Quintessa

Methane Release from Warming-induced Hydrate Dissociation

Kate Thatcher is the lead author on a paper ‘Methane release from warming-induced hydrate dissociation in the West Svalbard continental margin: Timing, rates, and geological controls’ that has been published in the Journal of Geophysical Research.

Hundreds of plumes of methane bubbles emanate from an area of the seabed off West Svalbard that has become 1°C warmer over the last 30 years. The paper investigates the hypothesis that the methane in the plumes is derived from hydrate dissociated by ocean warming. Numerical models were used to simulate the response of hydrate to changes in ocean temperature over time periods of 1000 years before present day. The models showed that the methane in the bubble plumes could be derived from hydrate if the hydrate was close to the seabed prior to the warming, or if gas flow is through fractures with a higher intrinsic permeability than the surrounding host rock.

Methane Bubbles

The sonar image shows bubble plumes at the seabed for data collected during JR211 Research Cruise to West Svalbard, funded through an NERC research grant through the University of Southampton, the University of Birmingham and Royal Holloway, University of London.

The research was carried out while Kate was at the universities of Birmingham and Durham. Since joining Quintessa, Kate has continued her interests in the modelling of methane hydrates and is currently developing a coupled process model using QPAC.

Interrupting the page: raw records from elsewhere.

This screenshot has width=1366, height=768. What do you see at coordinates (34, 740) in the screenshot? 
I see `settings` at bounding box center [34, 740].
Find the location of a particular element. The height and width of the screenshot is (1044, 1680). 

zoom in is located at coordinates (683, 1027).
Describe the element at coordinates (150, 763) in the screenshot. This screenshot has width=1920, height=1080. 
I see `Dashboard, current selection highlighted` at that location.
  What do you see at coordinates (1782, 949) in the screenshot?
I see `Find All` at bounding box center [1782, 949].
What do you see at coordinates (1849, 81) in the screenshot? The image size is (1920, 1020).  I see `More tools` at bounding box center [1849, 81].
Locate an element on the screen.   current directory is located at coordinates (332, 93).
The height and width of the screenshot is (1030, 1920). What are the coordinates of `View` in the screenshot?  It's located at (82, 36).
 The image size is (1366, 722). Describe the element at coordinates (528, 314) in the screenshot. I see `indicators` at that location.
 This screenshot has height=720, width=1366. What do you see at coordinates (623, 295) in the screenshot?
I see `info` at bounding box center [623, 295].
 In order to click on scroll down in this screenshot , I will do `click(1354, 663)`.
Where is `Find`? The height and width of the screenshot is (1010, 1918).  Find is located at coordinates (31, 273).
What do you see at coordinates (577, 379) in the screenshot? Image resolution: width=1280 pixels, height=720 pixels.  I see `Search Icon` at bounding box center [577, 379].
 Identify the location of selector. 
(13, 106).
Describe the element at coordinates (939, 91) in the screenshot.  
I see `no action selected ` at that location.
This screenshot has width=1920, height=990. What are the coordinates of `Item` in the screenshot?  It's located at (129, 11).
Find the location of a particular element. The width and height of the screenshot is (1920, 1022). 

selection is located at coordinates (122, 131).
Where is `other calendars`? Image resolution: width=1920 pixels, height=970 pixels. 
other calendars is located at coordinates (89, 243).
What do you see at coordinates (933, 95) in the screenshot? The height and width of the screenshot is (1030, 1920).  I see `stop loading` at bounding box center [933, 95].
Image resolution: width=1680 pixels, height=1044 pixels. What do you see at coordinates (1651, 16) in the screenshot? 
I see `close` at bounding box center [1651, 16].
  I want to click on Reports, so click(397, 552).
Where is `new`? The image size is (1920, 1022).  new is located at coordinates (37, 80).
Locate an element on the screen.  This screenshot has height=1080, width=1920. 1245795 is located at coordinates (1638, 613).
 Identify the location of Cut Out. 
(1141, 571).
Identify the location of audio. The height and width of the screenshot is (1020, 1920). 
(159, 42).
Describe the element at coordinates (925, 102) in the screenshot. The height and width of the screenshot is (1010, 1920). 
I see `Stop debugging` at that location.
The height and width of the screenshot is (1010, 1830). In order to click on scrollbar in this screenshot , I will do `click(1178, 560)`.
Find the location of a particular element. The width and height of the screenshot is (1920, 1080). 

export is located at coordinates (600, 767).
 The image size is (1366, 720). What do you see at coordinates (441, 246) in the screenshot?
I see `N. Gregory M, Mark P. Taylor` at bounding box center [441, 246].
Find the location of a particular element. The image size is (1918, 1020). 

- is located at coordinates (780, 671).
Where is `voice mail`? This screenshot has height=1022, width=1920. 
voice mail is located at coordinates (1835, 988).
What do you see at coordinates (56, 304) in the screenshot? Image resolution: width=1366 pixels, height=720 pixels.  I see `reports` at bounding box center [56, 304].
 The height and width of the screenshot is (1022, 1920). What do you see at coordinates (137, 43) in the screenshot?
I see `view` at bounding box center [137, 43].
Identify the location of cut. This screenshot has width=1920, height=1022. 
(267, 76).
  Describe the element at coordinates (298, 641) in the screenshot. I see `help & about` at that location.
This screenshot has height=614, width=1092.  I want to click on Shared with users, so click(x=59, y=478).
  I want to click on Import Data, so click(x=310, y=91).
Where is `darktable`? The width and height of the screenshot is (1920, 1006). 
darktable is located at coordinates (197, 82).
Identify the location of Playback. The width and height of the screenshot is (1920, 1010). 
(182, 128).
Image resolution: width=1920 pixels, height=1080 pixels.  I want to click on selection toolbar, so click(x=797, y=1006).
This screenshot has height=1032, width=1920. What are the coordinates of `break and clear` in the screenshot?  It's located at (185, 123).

Reference: K E Thatcher,1,2 G K Westbrook,1,3,4 S Sarkar,3 and T A Minshull3:  Methane release from warming-induced hydrate dissociation in the West Svalbard continental margin: Timing, rates, and geological controls’.Journal of Geophysical Research: Solid Earth, Vol. 118, 1-17, 2013. 1University of Birmingham. 2University of Durham. 3University of Southampton. 4Géosciences Marines, Ifremer Centre de Brest.